National insulation programme urged to target “lowest hanging fruit” says trade bodies BESA and TICA

Insulating hundreds of miles of pipework in commercial and industrial buildings would give an immediate boost to the UK’s Net Zero ambitions and dramatically cut running costs, according to two leading engineering bodies.

The Building Engineering Services Association (BESA) and the Thermal Insulation Contractors’ Association (TICA) described uninsulated or poorly insulated pipework as the “lowest of low hanging fruit” among the potential building retrofit measures that could drive energy and carbon savings.

The two trade bodies also supported a proposal from the UK Green Building Council (UKGBC) for £64 billion of government investment over the next 10 years in a retrofit programme for homes, offices and public spaces.

UKGBC research showed that this level of funding would create around 140,000 skilled jobs, avoid the need for £60bn in electricity grid upgrade costs, and save the NHS

£22bn by improving the health and wellbeing of building occupants.

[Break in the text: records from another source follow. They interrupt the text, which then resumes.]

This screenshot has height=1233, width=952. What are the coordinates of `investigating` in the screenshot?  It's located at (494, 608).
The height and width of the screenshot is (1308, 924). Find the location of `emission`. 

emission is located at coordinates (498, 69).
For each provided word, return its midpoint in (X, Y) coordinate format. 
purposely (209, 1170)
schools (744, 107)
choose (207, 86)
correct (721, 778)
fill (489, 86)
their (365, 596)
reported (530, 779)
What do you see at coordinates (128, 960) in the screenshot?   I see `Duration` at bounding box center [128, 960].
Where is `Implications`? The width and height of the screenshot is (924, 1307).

“The new government has welcome plans for improving the performance of the UK’s built environment but there are some big holes in its strategy,” said BESA Chief Executive Officer David Frise. “A concerted effort to address some of the most basic retrofit actions such as insulating the hundreds of miles of uninsulated or badly insulated pipework in our commercial and industrial buildings would deliver a massive and rapid return on investment.”

TICA Technical Director Chris Ridge added: “Trying to get either government or industry to recognise the gaping hole that exists in our national net zero strategy deployment, due to uninsulated or badly insulated pipework, is a major challenge. Anything that makes the specification of energy saving thermal insulation easier to understand and enact for clients is most welcome. The UK thermal insulation market will need to go through a period of adaptation before the benefits of the standard can be deployed at a national scale, but the conversations with policy makers must start now.”